PROBLEM REQUIREMENTS:
Which lines of the listing below contain the word "agent"? Return them.

GIVEN ENTRIES:
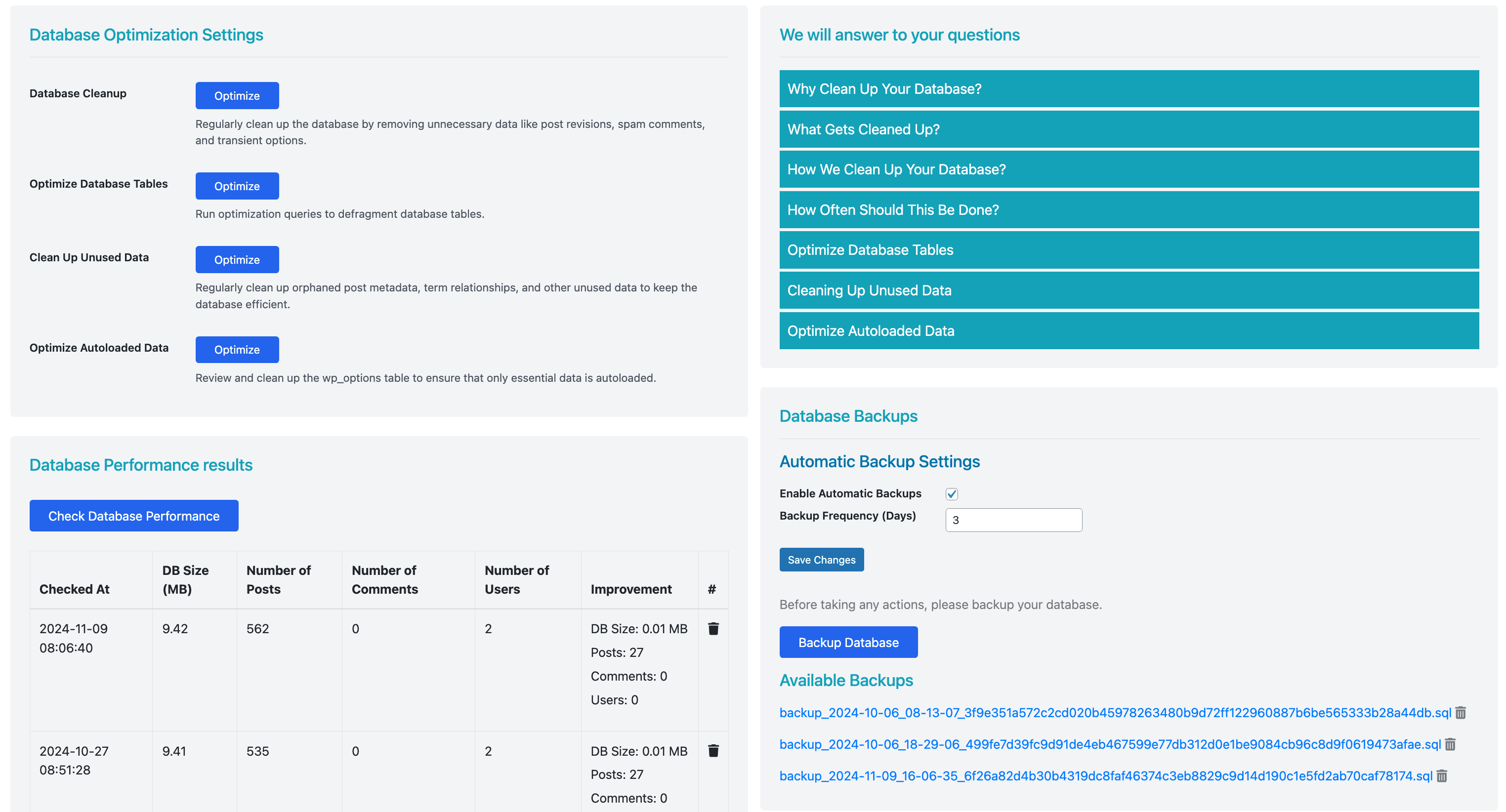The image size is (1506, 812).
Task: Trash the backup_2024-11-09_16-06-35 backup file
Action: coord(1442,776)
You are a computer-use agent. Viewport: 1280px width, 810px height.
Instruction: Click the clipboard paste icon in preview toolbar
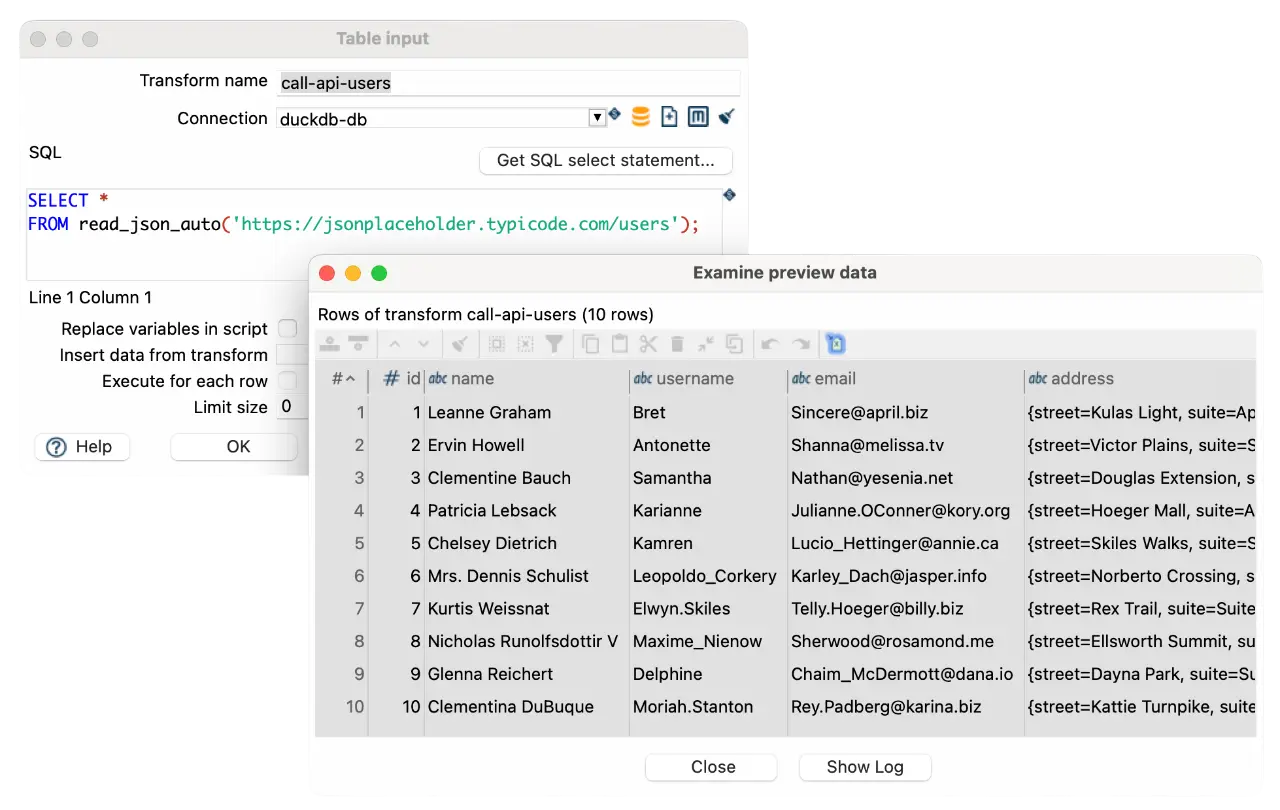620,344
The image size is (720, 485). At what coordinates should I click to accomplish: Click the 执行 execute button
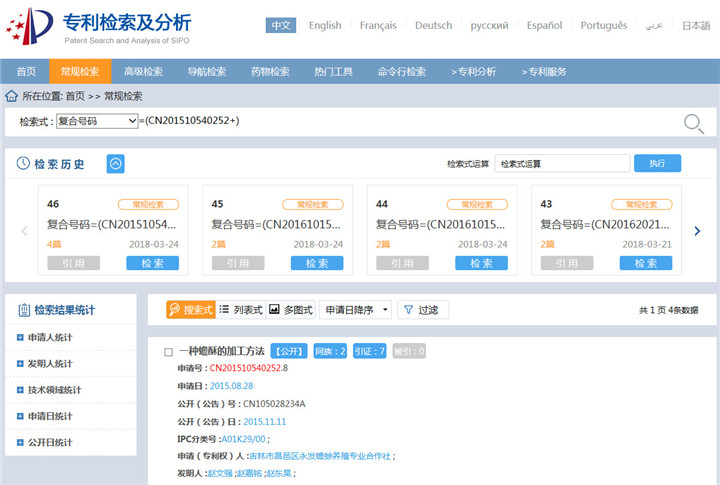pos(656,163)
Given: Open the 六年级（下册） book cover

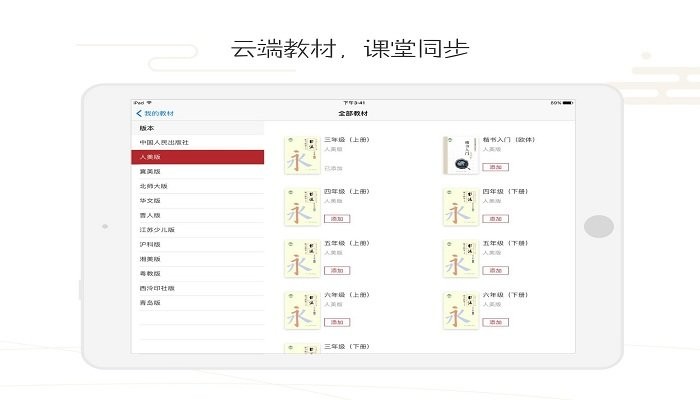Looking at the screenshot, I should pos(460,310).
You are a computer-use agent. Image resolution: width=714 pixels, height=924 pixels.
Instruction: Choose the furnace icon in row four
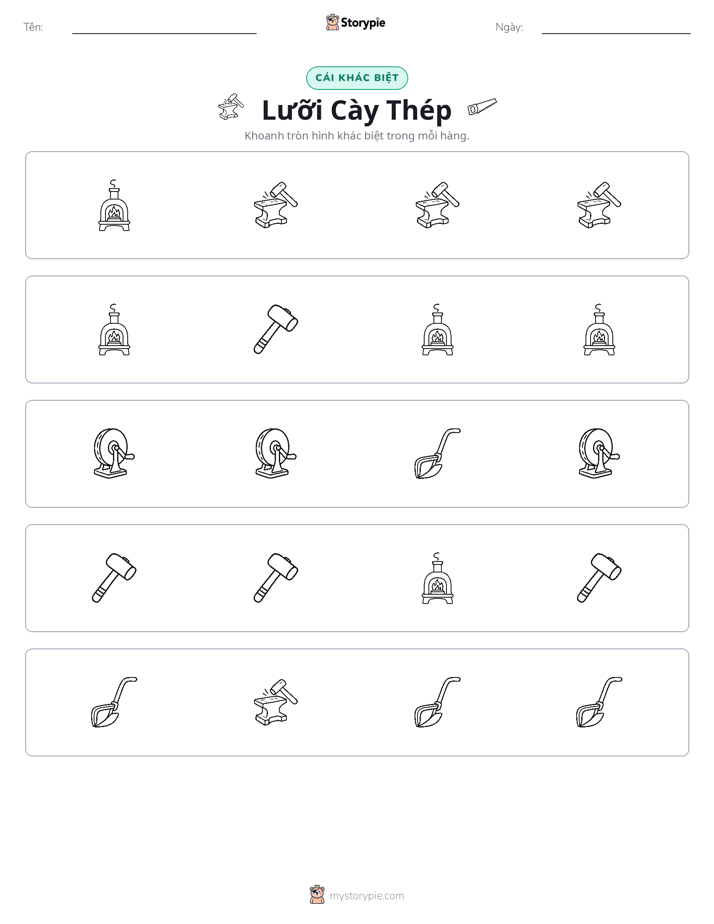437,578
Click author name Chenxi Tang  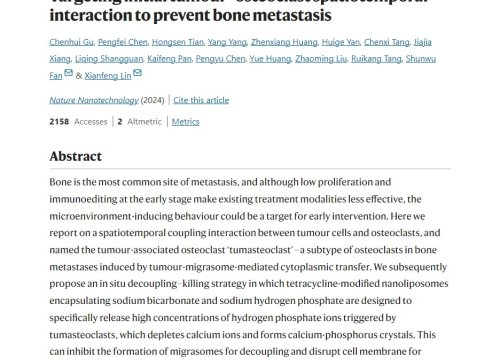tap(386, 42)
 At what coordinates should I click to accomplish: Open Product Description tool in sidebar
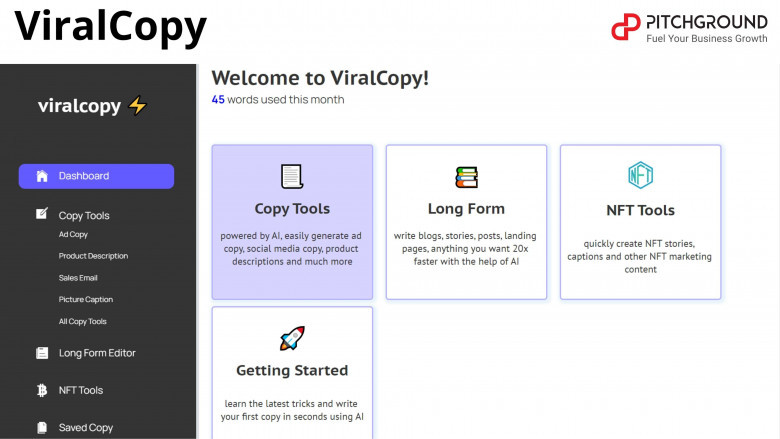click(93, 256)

--

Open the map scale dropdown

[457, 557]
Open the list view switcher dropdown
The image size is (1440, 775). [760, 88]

RESULT OF THIS TASK:
You are a computer-use agent. Viewport: 1280px width, 810px height.
You are a computer-use agent. Image resolution: width=714 pixels, height=924 pixels.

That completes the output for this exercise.